Source material.

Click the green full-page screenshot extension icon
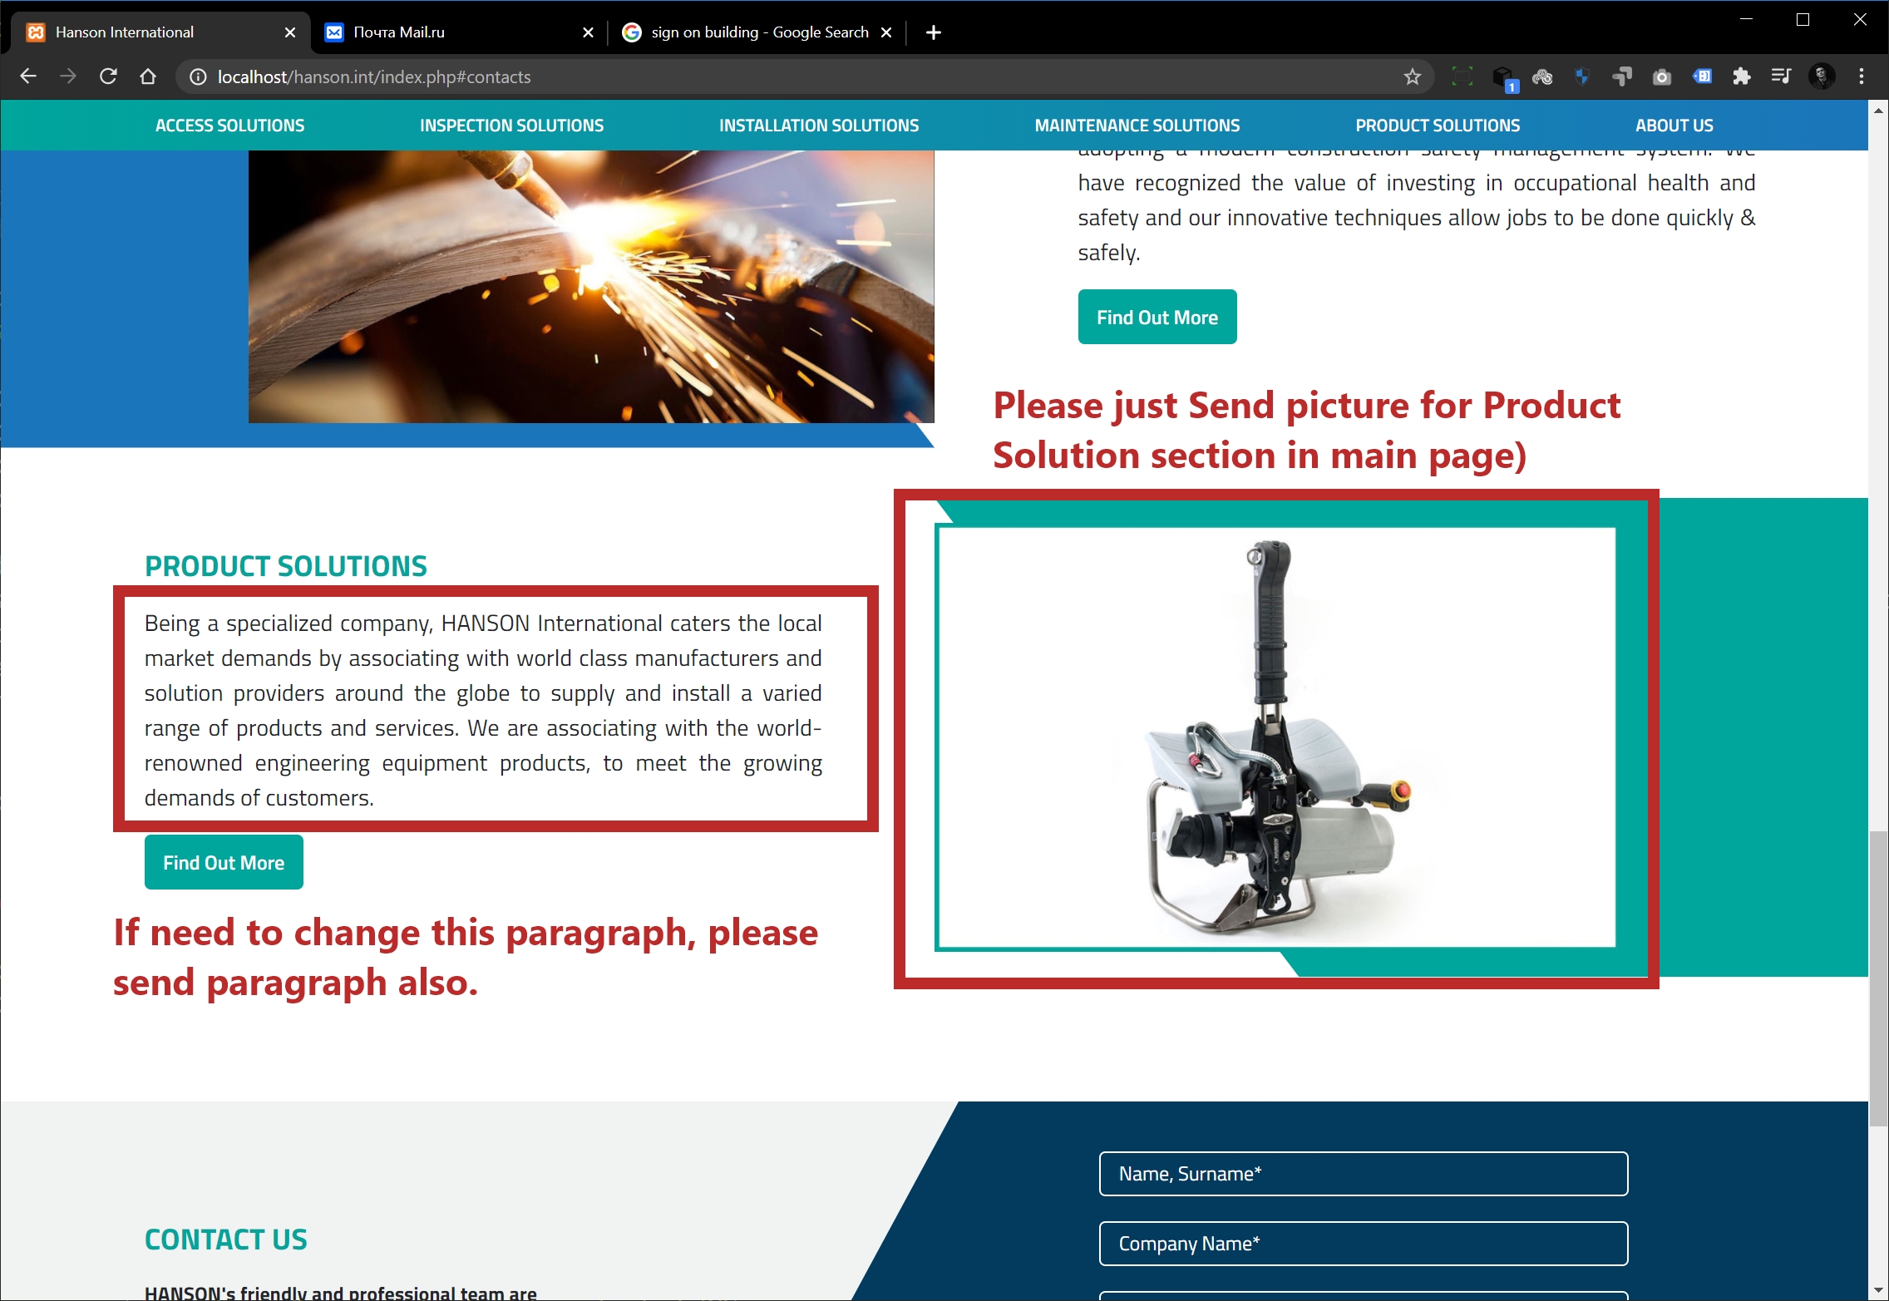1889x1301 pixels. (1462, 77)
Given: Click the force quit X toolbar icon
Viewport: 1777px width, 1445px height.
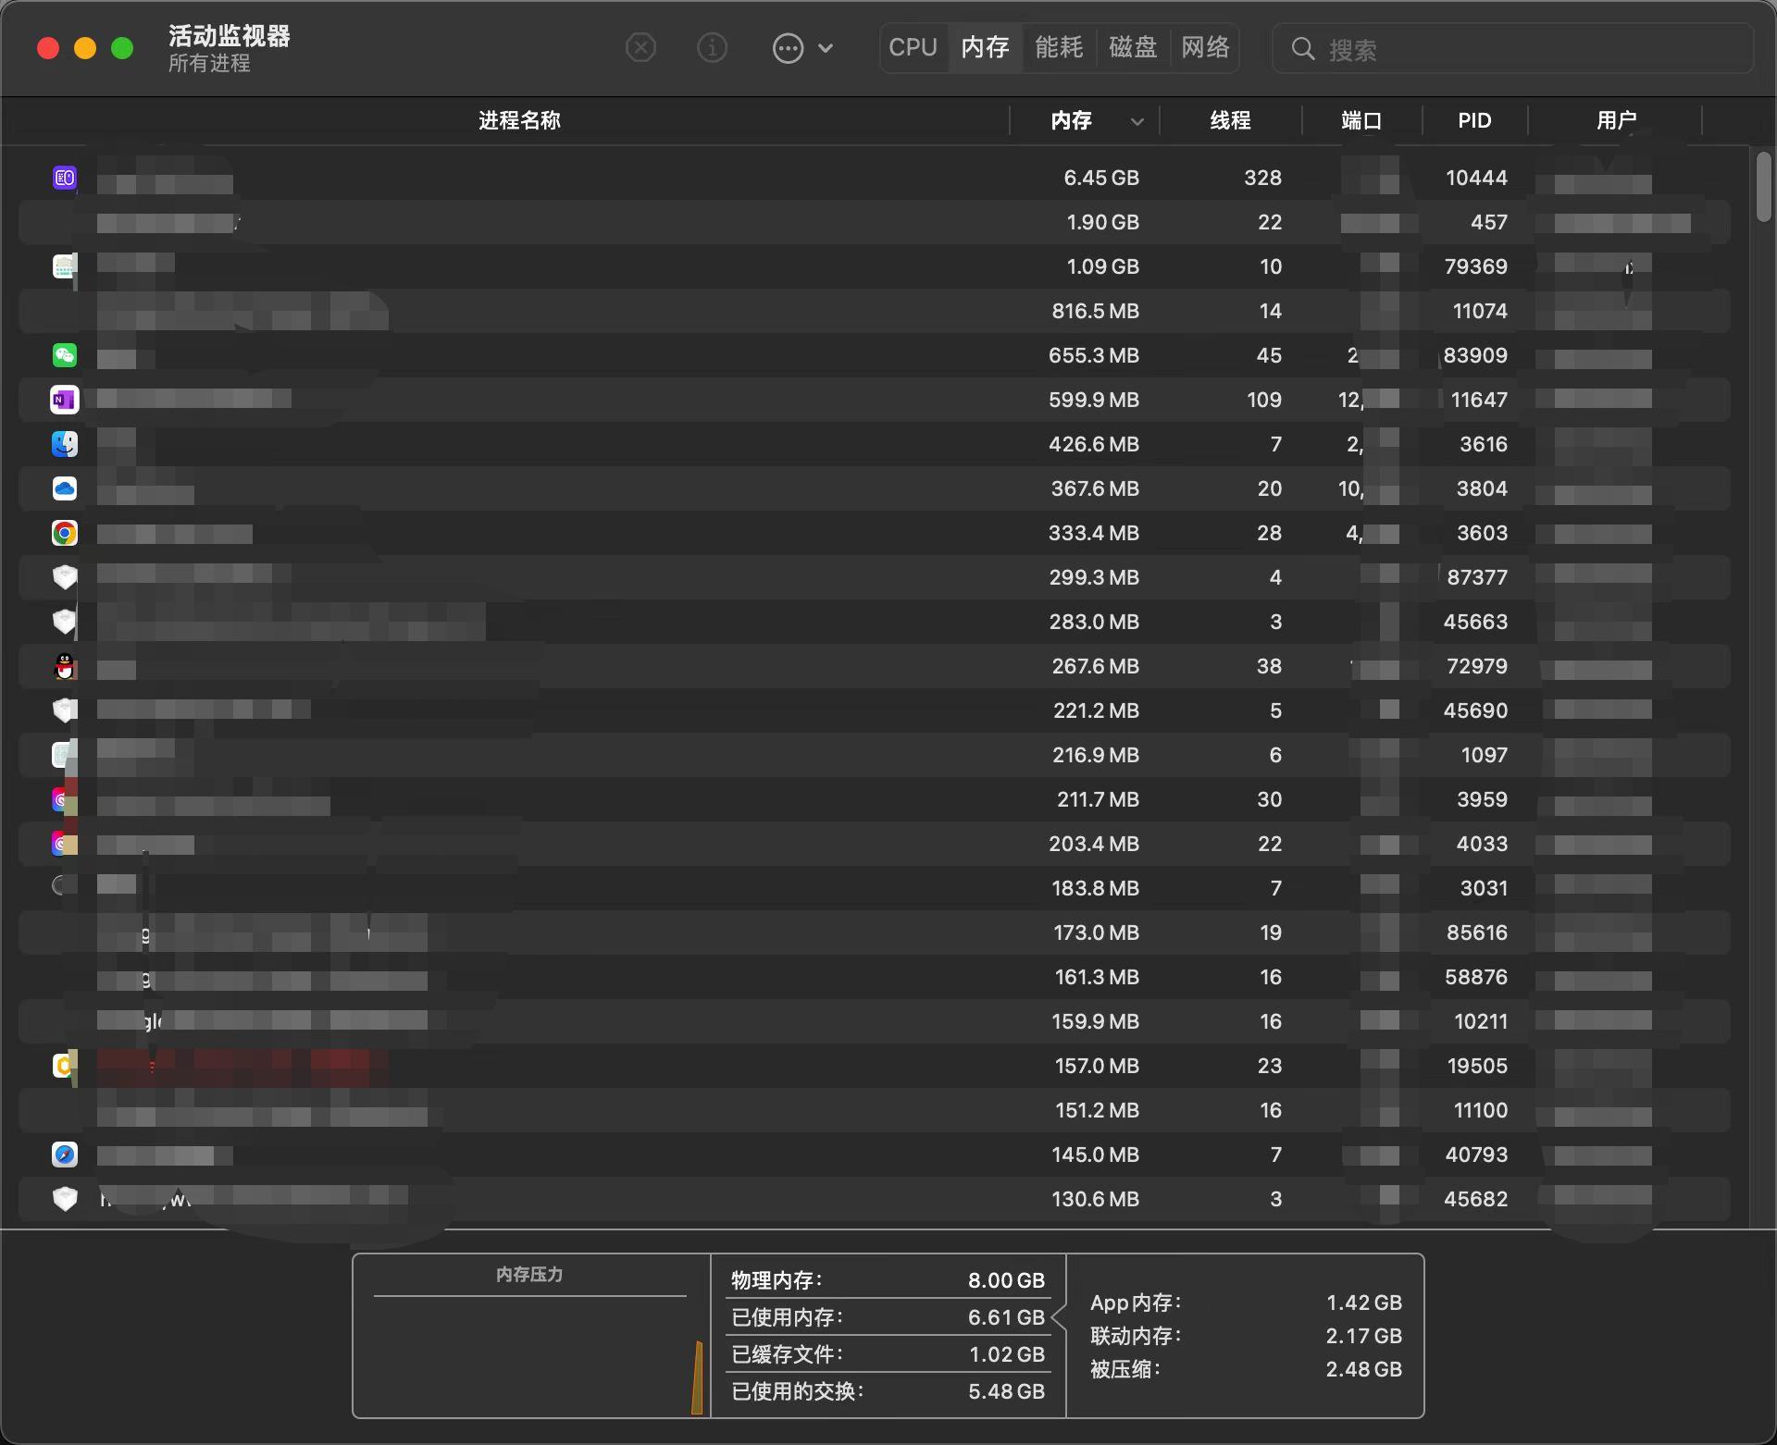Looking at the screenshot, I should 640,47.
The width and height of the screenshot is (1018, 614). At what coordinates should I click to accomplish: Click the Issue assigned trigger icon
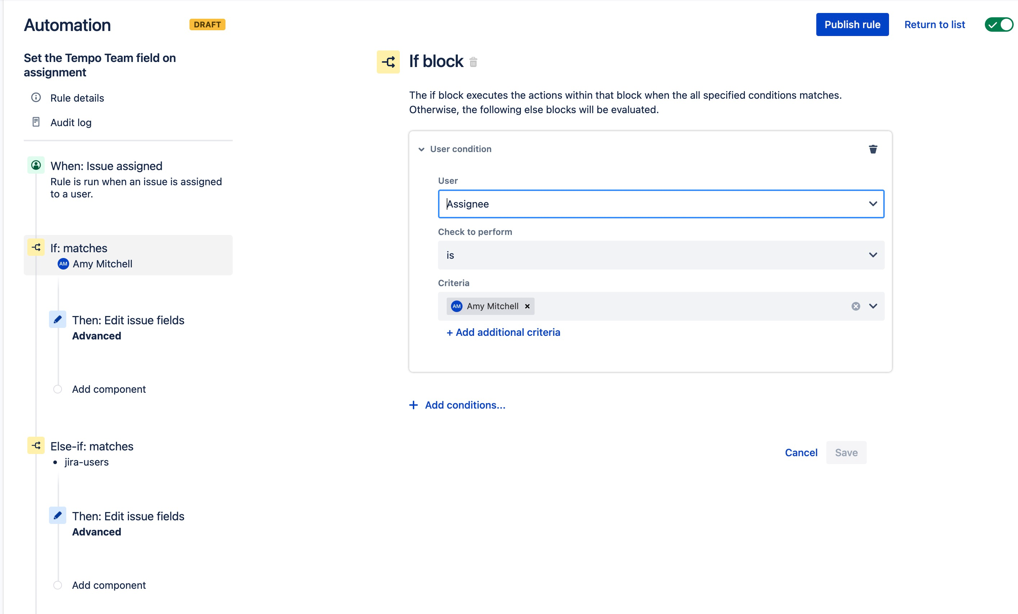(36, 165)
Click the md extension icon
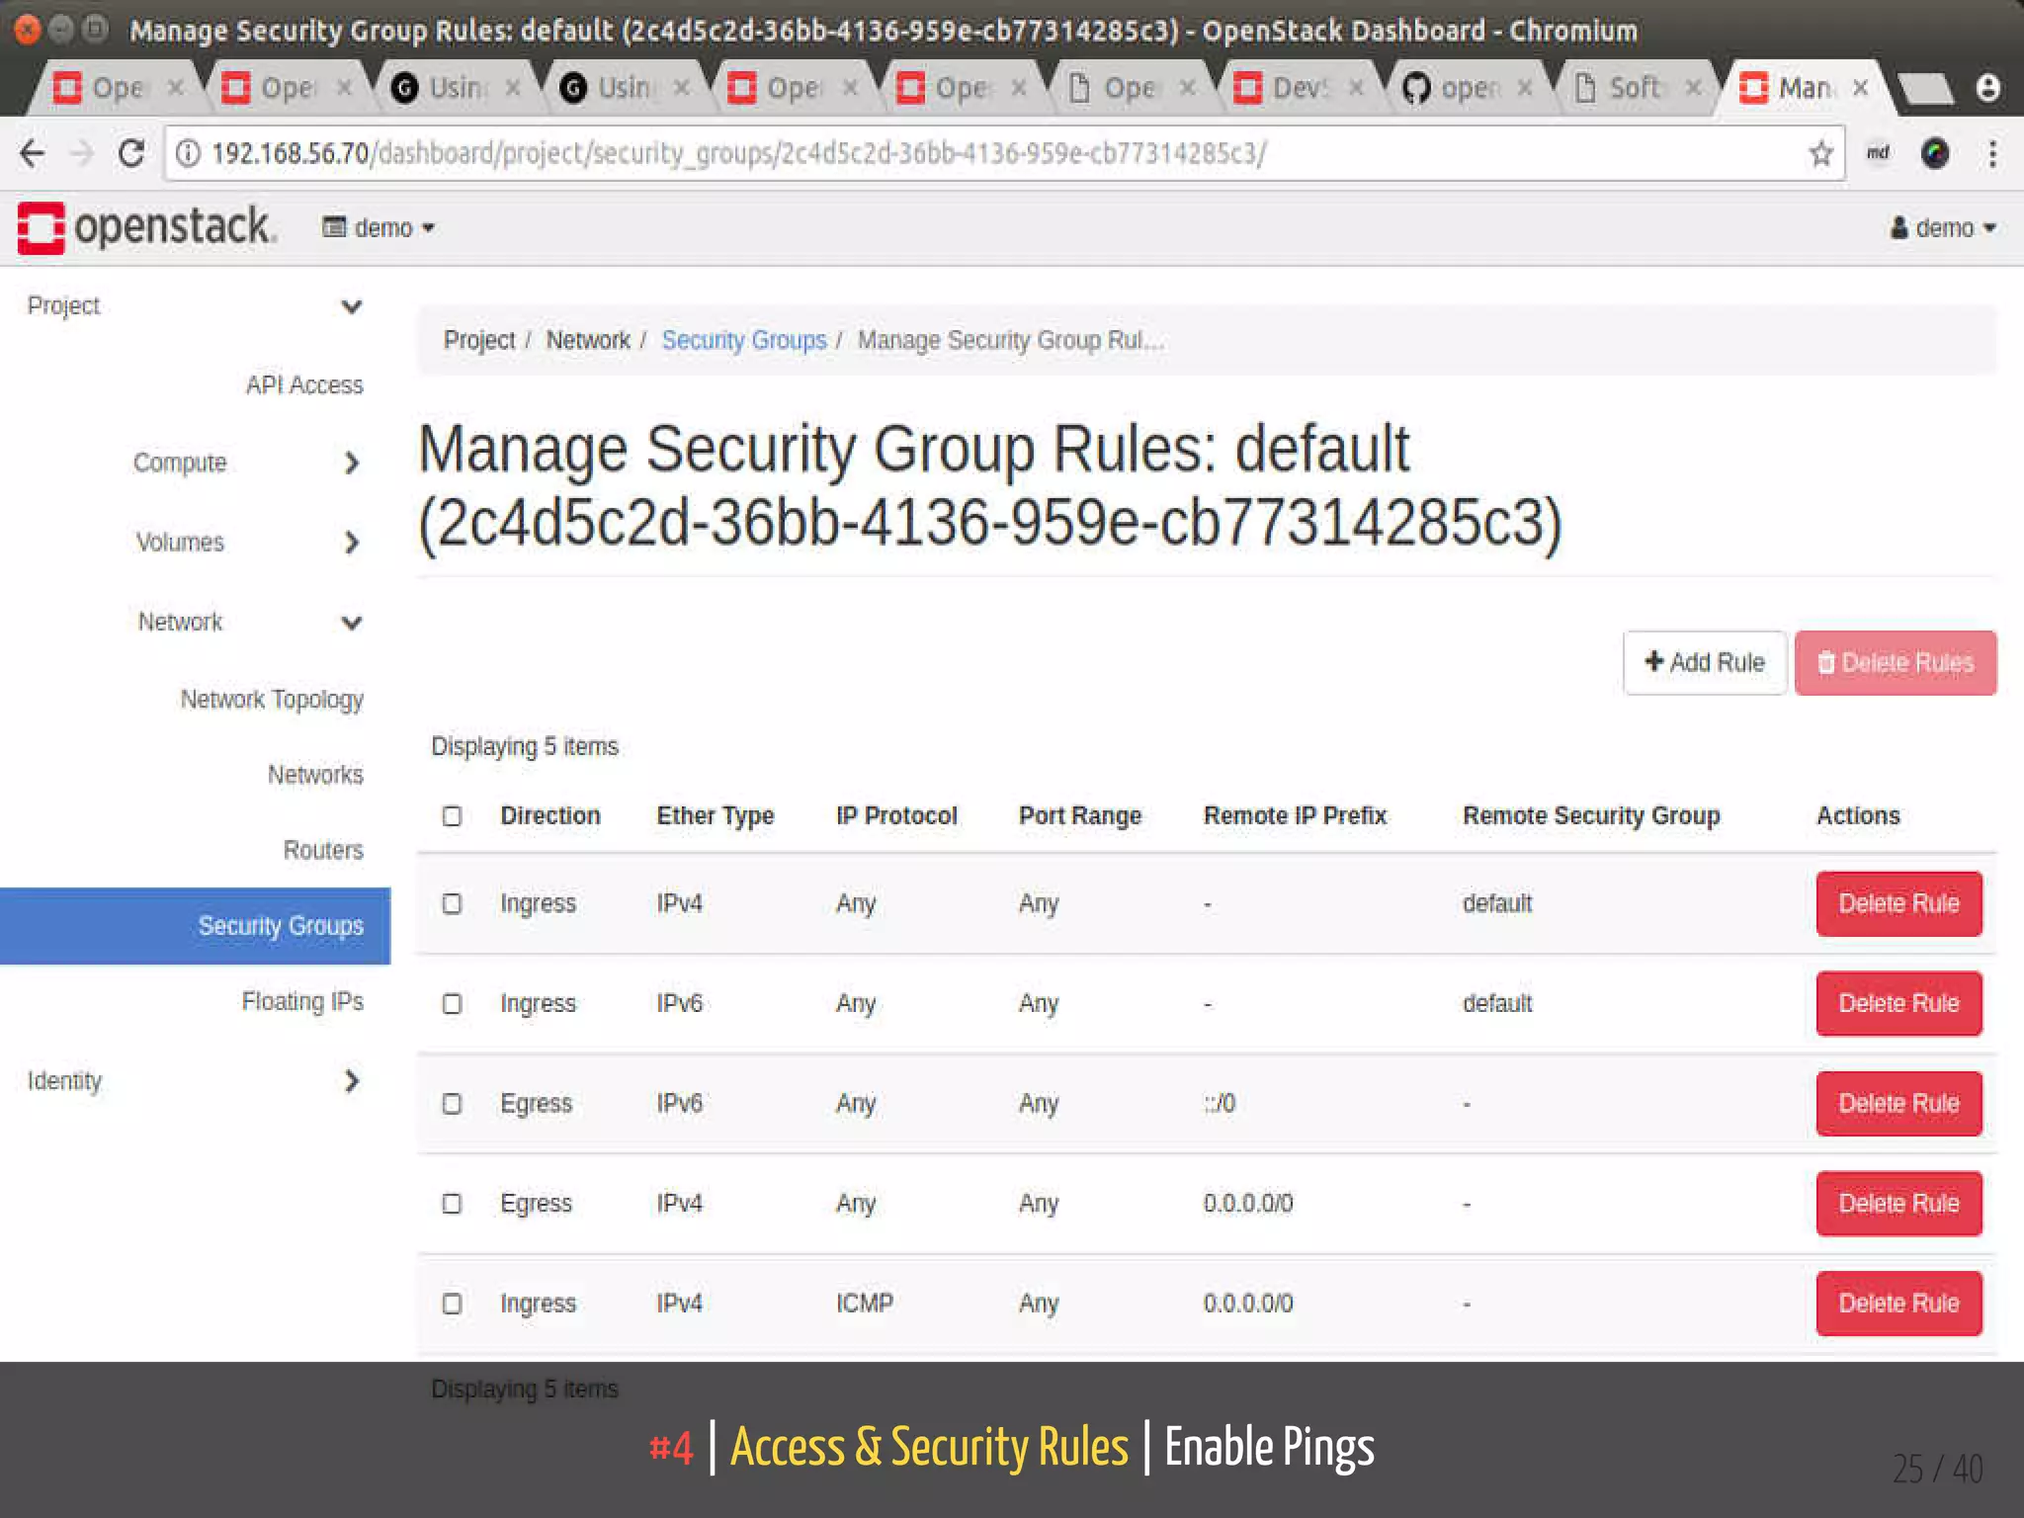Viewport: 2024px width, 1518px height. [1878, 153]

Work order.
Looking at the records above, extract only the lines from the one with "Given: Click the force quit X toolbar icon" through the last line, exactly, with the pictures left out.

Task answer.
Given: Click the force quit X toolbar icon
Viewport: 1777px width, 1445px height.
Looking at the screenshot, I should 640,47.
The width and height of the screenshot is (1018, 614). At what coordinates should I click to accomplish: Click the Issue assigned trigger icon
(36, 165)
Click the md extension icon
Viewport: 2024px width, 1518px height. [1878, 153]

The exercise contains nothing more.